Saturday, January 9, 2010

I'm back

Hope everyone had an excellent break.

The RE numbers have continued to be bullish. The end of last year was a steady and panicky stream of buys, near asking, in many Vancouver areas.

The December stats show a new high for average prices:

There are not many places in the world, one year after the credit crisis, which show new all time highs in their prices..maybe Hong Kong and Shanghai- due to the Chinese Government stimulus, a few smaller European countries like Norway, and of course Canada.

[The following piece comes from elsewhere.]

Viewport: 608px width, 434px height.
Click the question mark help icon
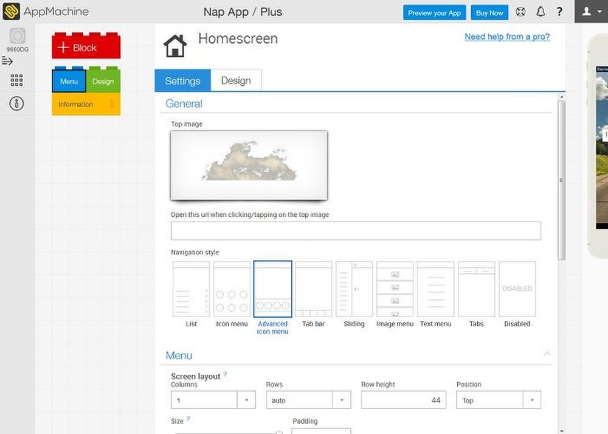(559, 12)
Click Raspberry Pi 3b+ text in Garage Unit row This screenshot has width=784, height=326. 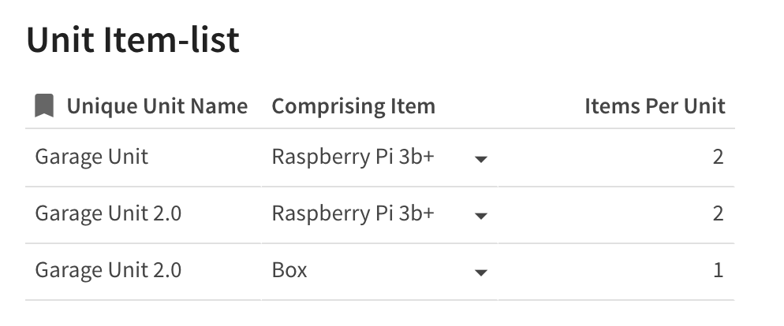click(x=353, y=157)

If you had told me a year ago, in the midst of the near financial collapse, that in one year the following events would have happened; Dubai would have nearly defaulted, Greece, Spain and Ireland would have their debt downgraded, one hundred US banks would be closed due to insolvency, the unemployment rate in the US and Europe would be over 10%, we would have 8.5% unemployment in Canada and move up to 8.4% in BC (just before the Olympics and all) AND residential RE would have moved back to all time highs, I would have thought the two scenarios impossible to co-exist.

But yet it happened.

Of course not everywhere has bounced right back to new highs. In Kelowna, where I just returned from, there was a much more muted rebound:

In Victoria, a strong sales number this year, did not prevent the first year on year decline in average prices (that's 2009 compared with 2008) since 1998.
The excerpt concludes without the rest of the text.